A pressão da Inteligência Artificial nos custos
Por trás dessa estratégia aparentemente generosa está uma crise global na cadeia de suprimentos. A demanda crescente por memória, impulsionada em grande parte pelo avanço da inteligência artificial, tem elevado os custos de componentes a patamares nunca antes vistos. Fabricantes de smartphones Android já sentem o baque e, sem saída, estão repassando esses aumentos aos consumidores.
O resultado? Analistas preveem um encolhimento do segmento, especialmente entre os modelos mais acessíveis. É um cenário complicado, onde a inovação da IA, que tanto promete, também se mostra um gargalo para a produção e o custo final dos produtos eletrônicos.
A questão para as empresas é como equilibrar a incorporação de tecnologias de ponta, como as que a própria Apple planeja para a câmera com Siri e a IA visual aprimorada no iOS 27, sem afugentar o consumidor com preços proibitivos. Essa é a corda bamba que a indústria caminha hoje.

Apple deve ampliar vantagem contra fabricantes Android em meio à crise no setor de eletrônicos
Como a Apple pode compensar os custos?
Se a Apple realmente planeja segurar os preços iniciais, ela terá que encontrar outras formas de proteger suas margens de lucro, que são historicamente invejáveis. Uma das saídas apontadas é ajustar os preços das versões com maior capacidade de armazenamento. Assim, quem busca mais espaço para fotos, vídeos e aplicativos pagaria a conta da inflação, enquanto o modelo de entrada continuaria competitivo.
É uma estratégia que faz sentido mercadologicamente.

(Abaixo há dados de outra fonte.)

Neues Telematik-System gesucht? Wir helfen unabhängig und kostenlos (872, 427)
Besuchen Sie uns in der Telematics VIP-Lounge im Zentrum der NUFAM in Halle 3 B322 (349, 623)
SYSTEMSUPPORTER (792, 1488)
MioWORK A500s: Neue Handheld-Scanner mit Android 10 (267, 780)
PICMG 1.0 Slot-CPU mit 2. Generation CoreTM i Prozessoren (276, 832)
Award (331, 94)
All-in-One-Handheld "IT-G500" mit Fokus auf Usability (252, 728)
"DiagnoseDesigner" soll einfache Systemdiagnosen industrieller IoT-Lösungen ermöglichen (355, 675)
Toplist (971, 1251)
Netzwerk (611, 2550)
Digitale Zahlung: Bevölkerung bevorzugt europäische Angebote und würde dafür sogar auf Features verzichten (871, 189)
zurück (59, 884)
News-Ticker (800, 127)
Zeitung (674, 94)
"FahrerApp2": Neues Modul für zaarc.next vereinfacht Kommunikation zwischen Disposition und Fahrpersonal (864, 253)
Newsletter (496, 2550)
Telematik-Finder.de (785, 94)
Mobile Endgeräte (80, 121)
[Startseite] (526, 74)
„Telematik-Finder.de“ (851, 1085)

Uma parcela significativa dos consumidores busca o iPhone mais acessível possível, e manter o preço de entrada inalterado pode ser um argumento de venda poderoso em um mercado retraído. Quem precisa de mais, naturalmente, tem um poder aquisitivo maior.
Além disso, há rumores de um dispositivo de categoria ainda mais superior, provisoriamente batizado de iPhone Ultra. Este modelo, com certeza, ocuparia a faixa mais alta de preço dentro do portfólio, atuando como um balão de oxigênio para a rentabilidade global da empresa. Ele seria o “luxo” custoso para quem não se importa em pagar.
Um jogo de ganho de mercado
A possível estratégia da Apple é mais do que uma resposta à crise de custos; é um movimento para alavancar sua participação no mercado, especialmente em um momento de turbulência. Enquanto as concorrentes Android enfrentam o dilema de preços, a Apple, com sua aura de marca premium e a fidelidade de seus usuários, pode se dar ao luxo de absorver parte do impacto ou redistribuí-lo de forma inteligente.
Essa abordagem já mostrou resultados. No primeiro trimestre do ano, a companhia registrou ganhos de mercado, beneficiada pela força do segmento premium. Mesmo com crises e rumores de mudanças na liderança, a demanda por produtos Apple continua robusta. Esse cenário fortalece a tese de que a empresa pode usar sua posição para manter os volumes de venda do iPhone 18 e até mesmo crescer onde outros podem encolher.
Será que essa tática vai se provar sustentável no longo prazo, ou é apenas um adiamento inevitável de aumentos maiores? A indústria, e principalmente os consumidores, estarão atentos aos próximos passos da Apple.